▶ [Given text]
In tumor staging, AJCC staging demonstrated significant prognostic relevance in NCSCC, primarily attributed to its incorporation of tumor invasion extent and distant metastasis status—critical prognostic determinants in squamous cell carcinoma2,6. Reported median overall survival (OS) for NCSCC with distant metastasis is 14.3 months23. Intriguingly, our study failed to identify distant metastasis as an independent prognostic factor, which seemingly contradicts previous findings and clinical consensus. Given the rarity of distant metastasis in nasal cavity squamous cell carcinoma2,3 we hypothesize this discrepancy may reflect insufficient statistical power from the limited subsample size (n = 4, 1% of the training cohort). Additionally, tumor differentiation grade showed no prognostic significance in our analysis, aligning with prior studies reporting no robust association between histological differentiation and survival outcomes in NCSCC13. Multivariable analysis revealed a non-significant trend toward worse prognosis with increasing tumor size (P > 0.05), consistent with existing literature13.

Following the construction of the nomogram and consideration of identified prognostic factors, we conducted a comprehensive evaluation of the model, which is essential for validating any clinical prediction model prior to real-world implementation. Overall, the model demonstrated a C-index > 0.7, indicating robust discriminatory ability. Furthermore, calibration curves confirmed excellent agreement between predicted and observed outcomes. An increasing number of researchers now employ DCA to assess the net clinical benefit of therapeutic interventions. Our results revealed that the novel model provided superior overall net benefit compared to the AJCC staging system across a broader range of probability thresholds for survival, suggesting its enhanced clinical utility in optimizing patient management and facilitating better clinical decision-making.

▶ [To do]
- A) Answer these questions from the passage on nasal cavity squamous cell carcinoma:
(i) What median overall survival is reported for NCSCC with distant metastasis?
(ii) How many patients in the training cohort had distant metastasis?
(iii) What C-index did the model achieve overall?
- B) Continue the passage on nasal cavity squamous cell carcinoma from its final sentence.

▶ [Extracted data]
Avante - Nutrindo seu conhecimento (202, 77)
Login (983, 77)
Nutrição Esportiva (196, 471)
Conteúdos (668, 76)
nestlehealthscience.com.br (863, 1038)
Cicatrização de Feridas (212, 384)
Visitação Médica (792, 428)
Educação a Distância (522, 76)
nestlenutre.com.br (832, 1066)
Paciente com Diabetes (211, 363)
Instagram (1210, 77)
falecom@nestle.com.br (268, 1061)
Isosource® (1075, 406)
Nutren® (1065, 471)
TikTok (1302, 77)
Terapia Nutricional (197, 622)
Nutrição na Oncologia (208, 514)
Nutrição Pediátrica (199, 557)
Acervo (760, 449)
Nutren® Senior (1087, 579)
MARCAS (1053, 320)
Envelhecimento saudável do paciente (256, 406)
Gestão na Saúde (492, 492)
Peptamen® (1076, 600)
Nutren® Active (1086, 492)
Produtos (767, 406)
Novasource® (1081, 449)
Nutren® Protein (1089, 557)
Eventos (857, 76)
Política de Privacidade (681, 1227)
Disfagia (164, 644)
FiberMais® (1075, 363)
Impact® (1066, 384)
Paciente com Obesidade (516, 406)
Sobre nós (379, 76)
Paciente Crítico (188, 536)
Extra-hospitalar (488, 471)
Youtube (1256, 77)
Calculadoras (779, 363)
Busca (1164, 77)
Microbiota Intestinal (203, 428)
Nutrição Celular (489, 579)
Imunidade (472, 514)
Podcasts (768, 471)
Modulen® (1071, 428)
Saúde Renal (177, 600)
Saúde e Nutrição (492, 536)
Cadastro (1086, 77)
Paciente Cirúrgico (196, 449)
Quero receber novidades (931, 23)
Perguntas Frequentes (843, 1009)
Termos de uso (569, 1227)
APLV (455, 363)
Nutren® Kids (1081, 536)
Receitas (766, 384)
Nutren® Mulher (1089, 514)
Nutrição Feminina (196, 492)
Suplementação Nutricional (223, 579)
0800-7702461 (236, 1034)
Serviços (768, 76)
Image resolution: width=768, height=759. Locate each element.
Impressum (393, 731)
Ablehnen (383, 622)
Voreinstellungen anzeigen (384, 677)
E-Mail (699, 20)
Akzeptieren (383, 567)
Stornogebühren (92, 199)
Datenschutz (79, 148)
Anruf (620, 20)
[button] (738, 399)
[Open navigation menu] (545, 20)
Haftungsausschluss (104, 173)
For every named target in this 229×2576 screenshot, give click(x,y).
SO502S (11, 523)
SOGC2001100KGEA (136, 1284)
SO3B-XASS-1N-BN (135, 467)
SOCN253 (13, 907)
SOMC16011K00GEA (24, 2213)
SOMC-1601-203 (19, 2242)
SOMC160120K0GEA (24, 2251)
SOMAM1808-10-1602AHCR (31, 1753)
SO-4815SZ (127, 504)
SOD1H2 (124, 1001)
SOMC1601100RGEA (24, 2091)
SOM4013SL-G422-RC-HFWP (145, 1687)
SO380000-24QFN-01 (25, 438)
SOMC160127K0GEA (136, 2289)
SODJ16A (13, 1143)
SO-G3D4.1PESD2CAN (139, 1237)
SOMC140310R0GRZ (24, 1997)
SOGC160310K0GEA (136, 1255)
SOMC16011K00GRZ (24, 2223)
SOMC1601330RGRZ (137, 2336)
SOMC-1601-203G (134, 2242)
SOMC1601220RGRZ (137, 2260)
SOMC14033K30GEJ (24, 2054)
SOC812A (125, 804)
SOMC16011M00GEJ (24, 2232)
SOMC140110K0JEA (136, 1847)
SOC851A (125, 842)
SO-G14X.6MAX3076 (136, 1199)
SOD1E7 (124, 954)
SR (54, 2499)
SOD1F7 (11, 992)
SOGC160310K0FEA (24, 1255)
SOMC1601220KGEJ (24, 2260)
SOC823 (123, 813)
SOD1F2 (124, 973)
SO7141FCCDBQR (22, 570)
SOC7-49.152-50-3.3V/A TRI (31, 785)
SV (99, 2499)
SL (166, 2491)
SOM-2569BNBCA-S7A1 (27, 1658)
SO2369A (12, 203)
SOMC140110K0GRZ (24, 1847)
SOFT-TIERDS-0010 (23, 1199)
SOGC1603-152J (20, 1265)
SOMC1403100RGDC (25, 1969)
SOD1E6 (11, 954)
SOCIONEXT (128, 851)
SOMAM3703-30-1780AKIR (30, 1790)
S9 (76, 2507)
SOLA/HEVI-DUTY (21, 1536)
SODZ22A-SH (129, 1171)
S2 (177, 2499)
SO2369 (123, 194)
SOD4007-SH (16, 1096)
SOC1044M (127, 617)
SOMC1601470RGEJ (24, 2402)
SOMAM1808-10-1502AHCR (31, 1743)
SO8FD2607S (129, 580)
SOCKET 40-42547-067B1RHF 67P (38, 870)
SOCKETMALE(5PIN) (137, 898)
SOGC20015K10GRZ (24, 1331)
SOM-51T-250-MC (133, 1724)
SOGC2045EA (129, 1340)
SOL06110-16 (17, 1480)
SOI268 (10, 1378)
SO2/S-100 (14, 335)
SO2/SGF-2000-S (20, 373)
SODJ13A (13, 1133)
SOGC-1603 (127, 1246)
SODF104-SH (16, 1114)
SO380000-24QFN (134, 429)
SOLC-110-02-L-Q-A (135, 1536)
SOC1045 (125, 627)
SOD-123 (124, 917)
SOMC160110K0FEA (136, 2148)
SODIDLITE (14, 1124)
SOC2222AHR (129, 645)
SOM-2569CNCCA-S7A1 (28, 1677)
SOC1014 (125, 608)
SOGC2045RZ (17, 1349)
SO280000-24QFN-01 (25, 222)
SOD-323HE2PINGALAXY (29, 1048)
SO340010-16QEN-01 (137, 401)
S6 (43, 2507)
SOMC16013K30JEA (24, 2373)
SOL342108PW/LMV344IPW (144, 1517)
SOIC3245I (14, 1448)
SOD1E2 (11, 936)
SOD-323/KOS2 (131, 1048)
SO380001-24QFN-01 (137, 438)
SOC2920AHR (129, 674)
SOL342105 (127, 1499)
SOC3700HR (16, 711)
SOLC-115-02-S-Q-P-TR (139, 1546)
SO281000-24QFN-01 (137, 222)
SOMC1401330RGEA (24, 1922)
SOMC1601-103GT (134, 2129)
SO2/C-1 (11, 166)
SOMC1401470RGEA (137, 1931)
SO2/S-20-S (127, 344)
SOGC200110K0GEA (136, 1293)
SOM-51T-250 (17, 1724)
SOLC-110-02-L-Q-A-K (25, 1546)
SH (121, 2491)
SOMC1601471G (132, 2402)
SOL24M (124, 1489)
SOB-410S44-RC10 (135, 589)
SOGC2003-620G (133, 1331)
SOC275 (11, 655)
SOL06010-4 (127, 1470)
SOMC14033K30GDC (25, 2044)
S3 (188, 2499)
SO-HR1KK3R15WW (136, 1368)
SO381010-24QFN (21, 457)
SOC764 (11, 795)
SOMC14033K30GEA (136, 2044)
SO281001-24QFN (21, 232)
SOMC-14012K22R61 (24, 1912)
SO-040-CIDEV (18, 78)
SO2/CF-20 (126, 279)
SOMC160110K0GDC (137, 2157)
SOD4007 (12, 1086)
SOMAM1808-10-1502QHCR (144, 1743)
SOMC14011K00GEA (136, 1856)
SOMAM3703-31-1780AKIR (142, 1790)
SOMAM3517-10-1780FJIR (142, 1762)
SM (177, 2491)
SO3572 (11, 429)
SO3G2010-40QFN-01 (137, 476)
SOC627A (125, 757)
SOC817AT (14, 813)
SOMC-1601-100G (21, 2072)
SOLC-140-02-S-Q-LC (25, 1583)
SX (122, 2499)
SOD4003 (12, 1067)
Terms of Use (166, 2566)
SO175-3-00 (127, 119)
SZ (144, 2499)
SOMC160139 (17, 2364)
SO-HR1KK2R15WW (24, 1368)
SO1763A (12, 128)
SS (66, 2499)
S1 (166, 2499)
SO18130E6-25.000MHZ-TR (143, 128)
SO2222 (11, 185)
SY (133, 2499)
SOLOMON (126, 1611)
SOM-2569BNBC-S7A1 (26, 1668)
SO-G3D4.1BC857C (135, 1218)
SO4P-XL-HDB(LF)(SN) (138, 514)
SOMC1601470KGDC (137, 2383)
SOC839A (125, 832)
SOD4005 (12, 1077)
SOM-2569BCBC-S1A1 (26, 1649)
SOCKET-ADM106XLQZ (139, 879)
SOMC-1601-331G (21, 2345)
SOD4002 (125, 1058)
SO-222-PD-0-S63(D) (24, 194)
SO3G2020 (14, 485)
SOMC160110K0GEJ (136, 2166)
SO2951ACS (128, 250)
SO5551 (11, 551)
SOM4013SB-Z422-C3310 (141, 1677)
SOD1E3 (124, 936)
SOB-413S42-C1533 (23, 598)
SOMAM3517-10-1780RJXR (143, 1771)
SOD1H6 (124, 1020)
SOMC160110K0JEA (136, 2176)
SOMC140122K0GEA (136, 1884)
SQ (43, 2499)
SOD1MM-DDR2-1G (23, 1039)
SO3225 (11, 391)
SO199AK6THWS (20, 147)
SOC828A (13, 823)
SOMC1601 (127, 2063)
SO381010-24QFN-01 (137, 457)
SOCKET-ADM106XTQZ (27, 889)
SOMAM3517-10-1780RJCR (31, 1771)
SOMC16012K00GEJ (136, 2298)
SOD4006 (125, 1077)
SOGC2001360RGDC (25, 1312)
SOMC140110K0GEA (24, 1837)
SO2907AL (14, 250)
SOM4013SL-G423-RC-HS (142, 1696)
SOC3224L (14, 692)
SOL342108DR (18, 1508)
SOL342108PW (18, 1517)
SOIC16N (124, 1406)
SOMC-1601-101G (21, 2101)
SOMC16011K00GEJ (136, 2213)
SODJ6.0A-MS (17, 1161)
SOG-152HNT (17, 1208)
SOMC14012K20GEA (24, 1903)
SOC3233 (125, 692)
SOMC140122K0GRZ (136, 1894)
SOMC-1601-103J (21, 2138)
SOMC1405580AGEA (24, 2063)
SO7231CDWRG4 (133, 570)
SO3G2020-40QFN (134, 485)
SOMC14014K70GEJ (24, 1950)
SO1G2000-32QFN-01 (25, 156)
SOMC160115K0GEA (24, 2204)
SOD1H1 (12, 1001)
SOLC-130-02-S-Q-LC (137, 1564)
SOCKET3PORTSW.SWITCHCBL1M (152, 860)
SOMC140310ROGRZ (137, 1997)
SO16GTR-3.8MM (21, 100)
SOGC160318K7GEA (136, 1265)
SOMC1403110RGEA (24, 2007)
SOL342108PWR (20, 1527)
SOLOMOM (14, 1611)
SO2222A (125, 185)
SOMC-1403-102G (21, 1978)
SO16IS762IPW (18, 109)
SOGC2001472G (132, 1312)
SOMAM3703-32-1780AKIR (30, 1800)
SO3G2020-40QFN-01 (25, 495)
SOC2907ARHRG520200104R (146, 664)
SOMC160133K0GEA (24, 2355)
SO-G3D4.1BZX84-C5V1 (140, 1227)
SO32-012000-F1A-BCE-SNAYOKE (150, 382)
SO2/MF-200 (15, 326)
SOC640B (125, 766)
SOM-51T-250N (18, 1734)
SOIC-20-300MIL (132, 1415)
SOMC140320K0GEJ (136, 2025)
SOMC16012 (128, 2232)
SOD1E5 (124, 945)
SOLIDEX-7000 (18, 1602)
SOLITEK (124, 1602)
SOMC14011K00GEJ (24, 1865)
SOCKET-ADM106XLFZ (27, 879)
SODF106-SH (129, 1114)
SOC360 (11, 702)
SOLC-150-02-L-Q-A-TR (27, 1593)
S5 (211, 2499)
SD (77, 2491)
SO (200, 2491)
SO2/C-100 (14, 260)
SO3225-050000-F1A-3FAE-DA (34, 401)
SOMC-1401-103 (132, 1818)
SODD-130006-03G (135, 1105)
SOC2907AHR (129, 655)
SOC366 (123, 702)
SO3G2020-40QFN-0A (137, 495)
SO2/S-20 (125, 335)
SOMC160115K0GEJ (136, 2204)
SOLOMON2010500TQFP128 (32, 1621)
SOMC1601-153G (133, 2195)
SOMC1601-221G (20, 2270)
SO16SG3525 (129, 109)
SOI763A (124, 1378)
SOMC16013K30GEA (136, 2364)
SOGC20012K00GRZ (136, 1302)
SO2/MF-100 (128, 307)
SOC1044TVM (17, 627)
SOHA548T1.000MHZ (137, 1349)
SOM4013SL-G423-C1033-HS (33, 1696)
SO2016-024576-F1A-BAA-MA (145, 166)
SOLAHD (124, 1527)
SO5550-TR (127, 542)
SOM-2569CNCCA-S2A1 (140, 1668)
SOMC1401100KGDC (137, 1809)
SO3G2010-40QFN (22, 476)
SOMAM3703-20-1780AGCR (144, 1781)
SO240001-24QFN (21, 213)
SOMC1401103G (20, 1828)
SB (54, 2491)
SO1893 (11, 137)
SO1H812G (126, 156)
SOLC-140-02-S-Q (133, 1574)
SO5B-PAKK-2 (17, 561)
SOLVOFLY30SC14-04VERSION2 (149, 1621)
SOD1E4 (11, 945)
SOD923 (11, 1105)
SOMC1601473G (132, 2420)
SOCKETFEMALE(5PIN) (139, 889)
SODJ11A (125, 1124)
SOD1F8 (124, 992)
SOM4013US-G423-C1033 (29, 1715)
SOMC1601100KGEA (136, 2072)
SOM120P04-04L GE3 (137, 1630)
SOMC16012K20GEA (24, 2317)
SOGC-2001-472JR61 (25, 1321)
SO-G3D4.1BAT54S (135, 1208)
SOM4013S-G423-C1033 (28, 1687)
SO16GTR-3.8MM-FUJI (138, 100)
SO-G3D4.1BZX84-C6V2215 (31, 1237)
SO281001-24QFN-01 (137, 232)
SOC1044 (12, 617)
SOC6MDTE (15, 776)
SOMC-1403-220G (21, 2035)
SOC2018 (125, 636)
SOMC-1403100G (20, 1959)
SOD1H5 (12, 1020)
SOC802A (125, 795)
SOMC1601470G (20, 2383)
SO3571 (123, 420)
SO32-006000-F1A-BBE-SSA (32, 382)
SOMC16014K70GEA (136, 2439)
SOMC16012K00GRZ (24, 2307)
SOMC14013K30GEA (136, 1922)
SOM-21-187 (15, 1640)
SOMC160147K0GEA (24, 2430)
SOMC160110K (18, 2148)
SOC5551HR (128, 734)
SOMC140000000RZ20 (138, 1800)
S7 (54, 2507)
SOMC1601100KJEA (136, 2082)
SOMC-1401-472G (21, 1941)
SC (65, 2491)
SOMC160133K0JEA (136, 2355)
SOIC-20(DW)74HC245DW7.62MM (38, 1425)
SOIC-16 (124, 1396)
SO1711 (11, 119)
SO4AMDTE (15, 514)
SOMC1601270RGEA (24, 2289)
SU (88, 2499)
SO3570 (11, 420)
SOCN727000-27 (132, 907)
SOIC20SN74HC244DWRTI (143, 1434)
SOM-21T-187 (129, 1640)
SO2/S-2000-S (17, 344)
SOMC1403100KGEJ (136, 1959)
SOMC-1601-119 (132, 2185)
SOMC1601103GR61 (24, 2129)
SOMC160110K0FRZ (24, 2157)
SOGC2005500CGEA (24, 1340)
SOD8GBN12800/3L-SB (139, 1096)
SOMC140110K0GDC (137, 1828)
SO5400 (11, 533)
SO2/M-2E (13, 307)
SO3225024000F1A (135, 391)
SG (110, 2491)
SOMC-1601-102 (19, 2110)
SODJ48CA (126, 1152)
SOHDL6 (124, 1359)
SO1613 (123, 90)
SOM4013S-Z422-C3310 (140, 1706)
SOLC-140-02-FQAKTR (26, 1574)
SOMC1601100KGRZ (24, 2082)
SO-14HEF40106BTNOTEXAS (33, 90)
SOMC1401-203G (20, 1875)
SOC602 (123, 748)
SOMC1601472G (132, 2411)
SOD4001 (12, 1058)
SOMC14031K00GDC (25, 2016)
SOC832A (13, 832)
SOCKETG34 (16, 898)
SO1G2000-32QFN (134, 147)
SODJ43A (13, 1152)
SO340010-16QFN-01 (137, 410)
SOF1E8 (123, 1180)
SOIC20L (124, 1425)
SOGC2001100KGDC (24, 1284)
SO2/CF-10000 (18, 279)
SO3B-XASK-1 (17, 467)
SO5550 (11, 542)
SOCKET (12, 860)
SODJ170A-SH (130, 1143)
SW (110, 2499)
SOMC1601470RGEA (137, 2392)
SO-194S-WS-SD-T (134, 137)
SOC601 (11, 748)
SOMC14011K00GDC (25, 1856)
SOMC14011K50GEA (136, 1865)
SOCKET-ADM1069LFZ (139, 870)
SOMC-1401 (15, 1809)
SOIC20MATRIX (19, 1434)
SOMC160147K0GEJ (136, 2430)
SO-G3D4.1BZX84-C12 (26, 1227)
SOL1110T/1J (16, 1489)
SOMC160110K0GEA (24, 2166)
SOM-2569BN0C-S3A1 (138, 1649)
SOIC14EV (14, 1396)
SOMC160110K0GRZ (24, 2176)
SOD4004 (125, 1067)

▶ [Results for the exercise]
- A)
(i) 14.3 months
(ii) 4 patients (1% of the training cohort)
(iii) Greater than 0.7

- B)
This study has several limitations. First, the retrospective design utilizing data from the SEER database may introduce information bias due to inherent constraints in data completeness and documentation variability. Furthermore, this prognostic model does not incorporate critical factors such as HPV status, smoking history, or alcohol status, which may significantly influence disease progression and treatment response. This omission potentially compromises the model’s predictive accuracy. Consequently, prospective cohort studies are warranted to enhance prognostic precision in future research. Third, while internal validation demonstrated robust performance, external validation across independent multicenter cohorts remains essential to confirm generalizability and clinical applicability. Moreover, limited sample sizes in specific subgroups (notably those with distant metastasis) may compromise the statistical power for robust risk stratification in corresponding clinical scenarios. Finally, as a retrospective investigation, this study carries inherent limitations including undocumented treatment protocols and incomplete patient background profiles, potentially limiting the accuracy of prognostic evaluations.

In conclusion, we developed the first nomogram for predicting 1-, 3-, and 5-year CSS in NCSCC patients using a large retrospective cohort. This tool integrates key demographic and clinicopathological variables with rigorous validation, confirming its discriminative power (C-index > 0.7) and clinical utility (superior net benefit vs. AJCC staging). The model provides clinicians with a practical and intuitive framework for personalized risk stratification and therapeutic decision-making. Future efforts will focus on external validation and the incorporation of emerging biomarkers to enhance prognostic precision.